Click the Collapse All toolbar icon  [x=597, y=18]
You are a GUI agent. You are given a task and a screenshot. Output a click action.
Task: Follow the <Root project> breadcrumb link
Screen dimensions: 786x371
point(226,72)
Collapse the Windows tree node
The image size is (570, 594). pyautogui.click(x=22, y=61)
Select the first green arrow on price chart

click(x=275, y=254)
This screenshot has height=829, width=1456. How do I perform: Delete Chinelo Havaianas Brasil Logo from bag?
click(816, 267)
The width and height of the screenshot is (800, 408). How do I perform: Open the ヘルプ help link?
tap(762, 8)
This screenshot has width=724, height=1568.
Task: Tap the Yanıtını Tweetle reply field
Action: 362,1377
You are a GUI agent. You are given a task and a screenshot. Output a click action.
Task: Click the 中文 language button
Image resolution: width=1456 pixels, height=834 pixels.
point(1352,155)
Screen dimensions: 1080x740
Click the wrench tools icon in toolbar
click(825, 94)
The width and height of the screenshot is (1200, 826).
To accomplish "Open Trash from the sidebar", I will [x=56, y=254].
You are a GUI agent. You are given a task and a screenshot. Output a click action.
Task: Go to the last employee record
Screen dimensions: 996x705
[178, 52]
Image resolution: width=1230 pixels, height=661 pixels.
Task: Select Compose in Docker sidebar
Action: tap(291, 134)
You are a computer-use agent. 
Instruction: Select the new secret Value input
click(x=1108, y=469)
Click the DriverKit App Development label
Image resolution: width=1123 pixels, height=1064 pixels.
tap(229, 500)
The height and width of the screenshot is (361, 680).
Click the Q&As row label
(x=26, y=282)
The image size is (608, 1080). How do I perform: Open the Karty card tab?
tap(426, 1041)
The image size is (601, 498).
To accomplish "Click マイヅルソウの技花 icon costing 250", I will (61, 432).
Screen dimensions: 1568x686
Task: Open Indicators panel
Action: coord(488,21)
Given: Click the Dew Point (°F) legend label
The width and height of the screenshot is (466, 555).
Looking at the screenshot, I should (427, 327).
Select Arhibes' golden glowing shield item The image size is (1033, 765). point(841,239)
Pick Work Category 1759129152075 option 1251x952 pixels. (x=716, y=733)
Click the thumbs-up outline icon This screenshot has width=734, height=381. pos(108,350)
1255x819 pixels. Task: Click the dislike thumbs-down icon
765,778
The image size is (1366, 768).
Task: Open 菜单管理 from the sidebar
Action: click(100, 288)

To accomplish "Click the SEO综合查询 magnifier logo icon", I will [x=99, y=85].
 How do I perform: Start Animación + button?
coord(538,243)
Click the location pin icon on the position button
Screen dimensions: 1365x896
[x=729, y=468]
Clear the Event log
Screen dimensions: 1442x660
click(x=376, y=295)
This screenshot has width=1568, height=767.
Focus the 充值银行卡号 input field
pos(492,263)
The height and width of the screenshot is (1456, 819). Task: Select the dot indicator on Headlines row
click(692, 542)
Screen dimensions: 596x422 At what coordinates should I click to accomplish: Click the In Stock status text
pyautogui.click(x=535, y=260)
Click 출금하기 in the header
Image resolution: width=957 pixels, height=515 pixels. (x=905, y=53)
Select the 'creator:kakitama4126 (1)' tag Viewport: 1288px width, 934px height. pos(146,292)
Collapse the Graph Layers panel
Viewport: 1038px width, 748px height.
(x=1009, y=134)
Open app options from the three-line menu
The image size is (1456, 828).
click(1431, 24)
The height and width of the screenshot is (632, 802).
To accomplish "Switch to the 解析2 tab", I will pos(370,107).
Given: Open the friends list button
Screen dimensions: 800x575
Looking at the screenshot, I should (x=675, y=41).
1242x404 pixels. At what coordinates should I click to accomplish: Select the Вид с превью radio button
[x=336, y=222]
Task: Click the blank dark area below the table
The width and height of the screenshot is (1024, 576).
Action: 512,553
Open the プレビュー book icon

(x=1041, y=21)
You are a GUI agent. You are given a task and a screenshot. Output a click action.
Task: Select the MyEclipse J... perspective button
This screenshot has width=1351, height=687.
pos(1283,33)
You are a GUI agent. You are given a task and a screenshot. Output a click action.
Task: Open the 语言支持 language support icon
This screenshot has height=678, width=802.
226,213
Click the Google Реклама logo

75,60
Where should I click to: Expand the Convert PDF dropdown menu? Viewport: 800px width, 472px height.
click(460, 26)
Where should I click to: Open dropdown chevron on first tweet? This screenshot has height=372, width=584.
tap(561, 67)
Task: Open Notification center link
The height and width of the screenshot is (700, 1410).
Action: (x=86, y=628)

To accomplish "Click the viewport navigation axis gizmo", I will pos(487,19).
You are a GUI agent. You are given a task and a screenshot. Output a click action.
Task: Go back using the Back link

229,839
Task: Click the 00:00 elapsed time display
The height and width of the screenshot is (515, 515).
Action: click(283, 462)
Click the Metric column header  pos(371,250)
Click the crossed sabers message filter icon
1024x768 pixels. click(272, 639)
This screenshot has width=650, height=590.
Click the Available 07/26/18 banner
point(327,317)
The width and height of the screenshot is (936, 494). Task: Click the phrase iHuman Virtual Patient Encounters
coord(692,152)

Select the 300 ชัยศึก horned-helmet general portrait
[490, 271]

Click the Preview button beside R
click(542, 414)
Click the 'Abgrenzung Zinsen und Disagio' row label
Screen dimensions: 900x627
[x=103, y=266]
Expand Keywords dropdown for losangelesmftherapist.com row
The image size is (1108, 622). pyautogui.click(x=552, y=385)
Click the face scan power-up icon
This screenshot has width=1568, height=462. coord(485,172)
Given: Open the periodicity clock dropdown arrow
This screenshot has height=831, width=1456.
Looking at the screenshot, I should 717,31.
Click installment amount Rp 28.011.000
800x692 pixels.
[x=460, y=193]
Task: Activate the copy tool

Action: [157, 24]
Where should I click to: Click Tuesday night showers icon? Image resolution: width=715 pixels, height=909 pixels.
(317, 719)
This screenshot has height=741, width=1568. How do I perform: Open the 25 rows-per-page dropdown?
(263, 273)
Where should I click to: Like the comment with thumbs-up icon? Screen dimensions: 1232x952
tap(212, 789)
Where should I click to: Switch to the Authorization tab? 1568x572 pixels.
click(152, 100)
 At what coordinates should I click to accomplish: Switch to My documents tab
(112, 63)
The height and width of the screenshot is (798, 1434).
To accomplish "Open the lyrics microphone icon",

**ACTIVITY:** Exact copies of all the records are to be printed.

**REPLY:**
Click the Collapse All toolbar icon  [x=597, y=18]
You are a GUI agent. You are given a task and a screenshot. Output a click action.
Task: Follow the <Root project> breadcrumb link
Screen dimensions: 786x371
point(226,72)
Collapse the Windows tree node
The image size is (570, 594). pyautogui.click(x=22, y=61)
Select the first green arrow on price chart

click(x=275, y=254)
This screenshot has height=829, width=1456. How do I perform: Delete Chinelo Havaianas Brasil Logo from bag?
click(816, 267)
The width and height of the screenshot is (800, 408). How do I perform: Open the ヘルプ help link?
tap(762, 8)
This screenshot has width=724, height=1568.
Task: Tap the Yanıtını Tweetle reply field
Action: 362,1377
You are a GUI agent. You are given a task and a screenshot. Output a click action.
Task: Click the 中文 language button
Image resolution: width=1456 pixels, height=834 pixels.
point(1352,155)
Screen dimensions: 1080x740
Click the wrench tools icon in toolbar
click(825, 94)
The width and height of the screenshot is (1200, 826).
To accomplish "Open Trash from the sidebar", I will [x=56, y=254].
You are a GUI agent. You are given a task and a screenshot. Output a click action.
Task: Go to the last employee record
Screen dimensions: 996x705
[178, 52]
Image resolution: width=1230 pixels, height=661 pixels.
Task: Select Compose in Docker sidebar
Action: tap(291, 134)
You are a computer-use agent. 
Instruction: Select the new secret Value input
click(x=1108, y=469)
Click the DriverKit App Development label
Image resolution: width=1123 pixels, height=1064 pixels.
tap(229, 500)
The height and width of the screenshot is (361, 680).
Click the Q&As row label
(x=26, y=282)
The image size is (608, 1080). How do I perform: Open the Karty card tab?
tap(426, 1041)
The image size is (601, 498).
To accomplish "Click マイヅルソウの技花 icon costing 250", I will (61, 432).
Screen dimensions: 1568x686
Task: Open Indicators panel
Action: coord(488,21)
Given: Click the Dew Point (°F) legend label
The width and height of the screenshot is (466, 555).
Looking at the screenshot, I should (427, 327).
Select Arhibes' golden glowing shield item The image size is (1033, 765). point(841,239)
Pick Work Category 1759129152075 option 1251x952 pixels. (x=716, y=733)
Click the thumbs-up outline icon This screenshot has width=734, height=381. pos(108,350)
1255x819 pixels. Task: Click the dislike thumbs-down icon
765,778
The image size is (1366, 768).
Task: Open 菜单管理 from the sidebar
Action: click(100, 288)

To accomplish "Click the SEO综合查询 magnifier logo icon", I will [x=99, y=85].
 How do I perform: Start Animación + button?
coord(538,243)
Click the location pin icon on the position button
Screen dimensions: 1365x896
[x=729, y=468]
Clear the Event log
Screen dimensions: 1442x660
click(x=376, y=295)
This screenshot has width=1568, height=767.
Focus the 充值银行卡号 input field
pos(492,263)
The height and width of the screenshot is (1456, 819). Task: Select the dot indicator on Headlines row
click(692, 542)
Screen dimensions: 596x422 At what coordinates should I click to accomplish: Click the In Stock status text
pyautogui.click(x=535, y=260)
Click 출금하기 in the header
Image resolution: width=957 pixels, height=515 pixels. (x=905, y=53)
Select the 'creator:kakitama4126 (1)' tag Viewport: 1288px width, 934px height. pos(146,292)
Collapse the Graph Layers panel
Viewport: 1038px width, 748px height.
(x=1009, y=134)
Open app options from the three-line menu
The image size is (1456, 828).
click(1431, 24)
The height and width of the screenshot is (632, 802).
To accomplish "Switch to the 解析2 tab", I will pos(370,107).
Given: Open the friends list button
Screen dimensions: 800x575
Looking at the screenshot, I should (x=675, y=41).
1242x404 pixels. At what coordinates should I click to accomplish: Select the Вид с превью radio button
[x=336, y=222]
Task: Click the blank dark area below the table
The width and height of the screenshot is (1024, 576).
Action: 512,553
Open the プレビュー book icon

(x=1041, y=21)
You are a GUI agent. You are given a task and a screenshot. Output a click action.
Task: Select the MyEclipse J... perspective button
This screenshot has width=1351, height=687.
pos(1283,33)
You are a GUI agent. You are given a task and a screenshot. Output a click action.
Task: Open the 语言支持 language support icon
This screenshot has height=678, width=802.
226,213
Click the Google Реклама logo

75,60
Where should I click to: Expand the Convert PDF dropdown menu? Viewport: 800px width, 472px height.
click(460, 26)
Where should I click to: Open dropdown chevron on first tweet? This screenshot has height=372, width=584.
tap(561, 67)
Task: Open Notification center link
The height and width of the screenshot is (700, 1410).
Action: (x=86, y=628)

To accomplish "Click the viewport navigation axis gizmo", I will pos(487,19).
You are a GUI agent. You are given a task and a screenshot. Output a click action.
Task: Go back using the Back link

229,839
Task: Click the 00:00 elapsed time display
The height and width of the screenshot is (515, 515).
Action: click(283, 462)
Click the Metric column header  pos(371,250)
Click the crossed sabers message filter icon
1024x768 pixels. click(272, 639)
This screenshot has width=650, height=590.
Click the Available 07/26/18 banner
point(327,317)
The width and height of the screenshot is (936, 494). Task: Click the phrase iHuman Virtual Patient Encounters
coord(692,152)

Select the 300 ชัยศึก horned-helmet general portrait
[490, 271]

Click the Preview button beside R
click(542, 414)
Click the 'Abgrenzung Zinsen und Disagio' row label
Screen dimensions: 900x627
[x=103, y=266]
Expand Keywords dropdown for losangelesmftherapist.com row
The image size is (1108, 622). pyautogui.click(x=552, y=385)
Click the face scan power-up icon
This screenshot has width=1568, height=462. coord(485,172)
Given: Open the periodicity clock dropdown arrow
This screenshot has height=831, width=1456.
Looking at the screenshot, I should 717,31.
Click installment amount Rp 28.011.000
800x692 pixels.
[x=460, y=193]
Task: Activate the copy tool

Action: [157, 24]
Where should I click to: Click Tuesday night showers icon? Image resolution: width=715 pixels, height=909 pixels.
(317, 719)
This screenshot has height=741, width=1568. How do I perform: Open the 25 rows-per-page dropdown?
(263, 273)
Where should I click to: Like the comment with thumbs-up icon? Screen dimensions: 1232x952
tap(212, 789)
Where should I click to: Switch to the Authorization tab? 1568x572 pixels.
click(152, 100)
 At what coordinates should I click to accomplish: Switch to My documents tab
(112, 63)
The height and width of the screenshot is (798, 1434).
To accomplish "Open the lyrics microphone icon",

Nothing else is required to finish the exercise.